== Given data ==
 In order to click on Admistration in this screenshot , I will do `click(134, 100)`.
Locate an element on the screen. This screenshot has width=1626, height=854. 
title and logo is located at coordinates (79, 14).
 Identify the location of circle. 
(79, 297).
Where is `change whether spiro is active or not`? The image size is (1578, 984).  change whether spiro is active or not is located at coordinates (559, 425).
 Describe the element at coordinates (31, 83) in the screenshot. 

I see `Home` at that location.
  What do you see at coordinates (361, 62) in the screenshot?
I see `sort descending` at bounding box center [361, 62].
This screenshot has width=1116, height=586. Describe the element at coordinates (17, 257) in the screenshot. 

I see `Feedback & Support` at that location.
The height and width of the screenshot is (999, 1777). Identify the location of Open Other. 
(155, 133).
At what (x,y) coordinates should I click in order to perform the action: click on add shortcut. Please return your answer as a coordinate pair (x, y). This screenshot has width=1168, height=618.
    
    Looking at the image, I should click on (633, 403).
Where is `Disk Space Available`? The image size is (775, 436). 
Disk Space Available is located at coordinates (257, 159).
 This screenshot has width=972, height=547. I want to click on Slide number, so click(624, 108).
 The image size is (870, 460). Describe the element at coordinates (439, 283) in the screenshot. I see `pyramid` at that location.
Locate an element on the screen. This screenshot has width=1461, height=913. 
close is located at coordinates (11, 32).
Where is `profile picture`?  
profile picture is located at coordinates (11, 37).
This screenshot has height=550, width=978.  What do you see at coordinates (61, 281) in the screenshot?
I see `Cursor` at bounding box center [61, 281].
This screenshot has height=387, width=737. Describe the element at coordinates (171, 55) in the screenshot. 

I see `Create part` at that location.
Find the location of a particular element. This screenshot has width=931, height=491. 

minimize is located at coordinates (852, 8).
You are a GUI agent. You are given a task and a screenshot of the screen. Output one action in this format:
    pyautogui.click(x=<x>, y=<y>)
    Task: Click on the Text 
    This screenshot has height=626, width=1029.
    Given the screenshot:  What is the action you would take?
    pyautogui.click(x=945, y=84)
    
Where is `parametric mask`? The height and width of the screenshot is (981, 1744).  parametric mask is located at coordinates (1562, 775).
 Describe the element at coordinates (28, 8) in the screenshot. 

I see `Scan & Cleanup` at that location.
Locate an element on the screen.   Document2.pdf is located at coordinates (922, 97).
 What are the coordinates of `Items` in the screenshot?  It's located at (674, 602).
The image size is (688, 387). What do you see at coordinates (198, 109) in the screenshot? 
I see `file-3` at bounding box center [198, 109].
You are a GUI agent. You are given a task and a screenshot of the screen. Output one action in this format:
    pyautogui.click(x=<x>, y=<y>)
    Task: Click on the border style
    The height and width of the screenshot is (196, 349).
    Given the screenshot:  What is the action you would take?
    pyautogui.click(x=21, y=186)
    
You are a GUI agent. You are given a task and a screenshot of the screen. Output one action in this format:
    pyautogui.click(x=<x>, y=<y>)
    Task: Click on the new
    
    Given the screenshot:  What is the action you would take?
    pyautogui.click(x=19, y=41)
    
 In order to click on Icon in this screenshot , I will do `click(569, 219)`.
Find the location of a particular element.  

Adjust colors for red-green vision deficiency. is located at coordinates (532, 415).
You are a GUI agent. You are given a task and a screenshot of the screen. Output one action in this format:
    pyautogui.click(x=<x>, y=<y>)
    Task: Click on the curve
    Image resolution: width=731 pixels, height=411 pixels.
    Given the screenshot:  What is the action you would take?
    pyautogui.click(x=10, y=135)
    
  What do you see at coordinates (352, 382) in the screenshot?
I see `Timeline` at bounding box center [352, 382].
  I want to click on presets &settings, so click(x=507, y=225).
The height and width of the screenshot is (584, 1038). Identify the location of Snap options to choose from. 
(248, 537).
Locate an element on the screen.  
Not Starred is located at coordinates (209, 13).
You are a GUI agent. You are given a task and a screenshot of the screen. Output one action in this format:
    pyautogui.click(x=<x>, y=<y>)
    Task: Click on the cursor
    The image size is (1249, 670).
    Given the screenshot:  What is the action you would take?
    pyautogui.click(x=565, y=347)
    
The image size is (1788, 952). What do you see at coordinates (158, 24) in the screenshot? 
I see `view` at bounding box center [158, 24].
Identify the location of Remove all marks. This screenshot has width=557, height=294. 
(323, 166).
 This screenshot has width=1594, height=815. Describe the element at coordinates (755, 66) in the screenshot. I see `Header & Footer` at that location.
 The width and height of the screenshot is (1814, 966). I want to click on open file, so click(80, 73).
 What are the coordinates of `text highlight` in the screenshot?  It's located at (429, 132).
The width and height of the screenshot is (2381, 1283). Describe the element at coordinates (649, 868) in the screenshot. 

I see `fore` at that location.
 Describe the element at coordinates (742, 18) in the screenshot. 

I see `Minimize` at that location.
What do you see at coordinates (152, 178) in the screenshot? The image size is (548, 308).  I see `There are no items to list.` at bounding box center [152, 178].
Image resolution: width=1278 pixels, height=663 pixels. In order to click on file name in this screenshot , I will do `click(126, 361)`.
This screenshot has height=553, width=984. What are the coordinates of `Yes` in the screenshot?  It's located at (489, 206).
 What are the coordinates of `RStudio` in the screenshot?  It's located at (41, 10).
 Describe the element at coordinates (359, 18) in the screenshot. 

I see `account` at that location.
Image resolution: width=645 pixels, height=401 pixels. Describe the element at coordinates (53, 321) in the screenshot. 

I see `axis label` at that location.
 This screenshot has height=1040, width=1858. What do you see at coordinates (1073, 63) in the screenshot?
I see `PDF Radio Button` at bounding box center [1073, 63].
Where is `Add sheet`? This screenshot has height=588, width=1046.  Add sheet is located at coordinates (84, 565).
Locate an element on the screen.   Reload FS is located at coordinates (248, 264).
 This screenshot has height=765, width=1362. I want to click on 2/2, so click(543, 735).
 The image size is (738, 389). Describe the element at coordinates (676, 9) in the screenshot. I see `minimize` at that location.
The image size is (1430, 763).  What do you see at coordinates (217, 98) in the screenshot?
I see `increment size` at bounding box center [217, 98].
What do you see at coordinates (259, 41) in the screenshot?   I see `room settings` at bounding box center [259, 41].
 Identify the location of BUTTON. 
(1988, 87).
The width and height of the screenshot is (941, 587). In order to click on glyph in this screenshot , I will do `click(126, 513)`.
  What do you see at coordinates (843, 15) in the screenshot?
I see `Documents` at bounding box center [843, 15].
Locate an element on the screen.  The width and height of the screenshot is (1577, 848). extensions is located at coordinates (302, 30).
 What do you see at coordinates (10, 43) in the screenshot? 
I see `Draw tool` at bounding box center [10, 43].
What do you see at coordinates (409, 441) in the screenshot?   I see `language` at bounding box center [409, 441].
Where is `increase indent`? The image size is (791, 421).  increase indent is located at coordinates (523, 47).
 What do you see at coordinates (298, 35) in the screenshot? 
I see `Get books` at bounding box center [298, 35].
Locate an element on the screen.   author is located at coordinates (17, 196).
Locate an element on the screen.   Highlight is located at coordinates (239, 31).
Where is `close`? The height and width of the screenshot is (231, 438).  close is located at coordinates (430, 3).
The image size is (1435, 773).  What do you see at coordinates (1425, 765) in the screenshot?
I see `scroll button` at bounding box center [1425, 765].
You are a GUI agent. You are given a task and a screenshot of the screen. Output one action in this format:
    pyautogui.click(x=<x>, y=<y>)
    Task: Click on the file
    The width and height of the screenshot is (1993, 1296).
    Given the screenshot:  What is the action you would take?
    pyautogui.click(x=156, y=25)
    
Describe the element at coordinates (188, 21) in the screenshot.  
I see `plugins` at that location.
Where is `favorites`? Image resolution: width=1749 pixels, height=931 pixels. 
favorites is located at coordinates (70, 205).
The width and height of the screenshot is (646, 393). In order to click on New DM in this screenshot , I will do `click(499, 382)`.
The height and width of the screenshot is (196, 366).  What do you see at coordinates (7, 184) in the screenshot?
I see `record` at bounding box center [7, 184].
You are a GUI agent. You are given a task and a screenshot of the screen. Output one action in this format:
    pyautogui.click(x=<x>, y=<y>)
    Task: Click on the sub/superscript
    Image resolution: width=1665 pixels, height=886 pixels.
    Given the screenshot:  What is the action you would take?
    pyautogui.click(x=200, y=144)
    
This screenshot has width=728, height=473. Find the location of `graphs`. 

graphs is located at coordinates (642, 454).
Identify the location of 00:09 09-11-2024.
===
■ Brief
Reproduce the records above verbatim, starting from their first line and stopping after the line that contains "minimize is located at coordinates (852, 8).".

■ Problem solution
 In order to click on Admistration in this screenshot , I will do `click(134, 100)`.
Locate an element on the screen. This screenshot has width=1626, height=854. 
title and logo is located at coordinates (79, 14).
 Identify the location of circle. 
(79, 297).
Where is `change whether spiro is active or not`? The image size is (1578, 984).  change whether spiro is active or not is located at coordinates (559, 425).
 Describe the element at coordinates (31, 83) in the screenshot. 

I see `Home` at that location.
  What do you see at coordinates (361, 62) in the screenshot?
I see `sort descending` at bounding box center [361, 62].
This screenshot has width=1116, height=586. Describe the element at coordinates (17, 257) in the screenshot. 

I see `Feedback & Support` at that location.
The height and width of the screenshot is (999, 1777). Identify the location of Open Other. 
(155, 133).
At what (x,y) coordinates should I click in order to perform the action: click on add shortcut. Please return your answer as a coordinate pair (x, y). This screenshot has width=1168, height=618.
    
    Looking at the image, I should click on (633, 403).
Where is `Disk Space Available`? The image size is (775, 436). 
Disk Space Available is located at coordinates (257, 159).
 This screenshot has width=972, height=547. I want to click on Slide number, so click(624, 108).
 The image size is (870, 460). Describe the element at coordinates (439, 283) in the screenshot. I see `pyramid` at that location.
Locate an element on the screen. This screenshot has width=1461, height=913. 
close is located at coordinates (11, 32).
Where is `profile picture`?  
profile picture is located at coordinates (11, 37).
This screenshot has height=550, width=978.  What do you see at coordinates (61, 281) in the screenshot?
I see `Cursor` at bounding box center [61, 281].
This screenshot has height=387, width=737. Describe the element at coordinates (171, 55) in the screenshot. 

I see `Create part` at that location.
Find the location of a particular element. This screenshot has width=931, height=491. 

minimize is located at coordinates (852, 8).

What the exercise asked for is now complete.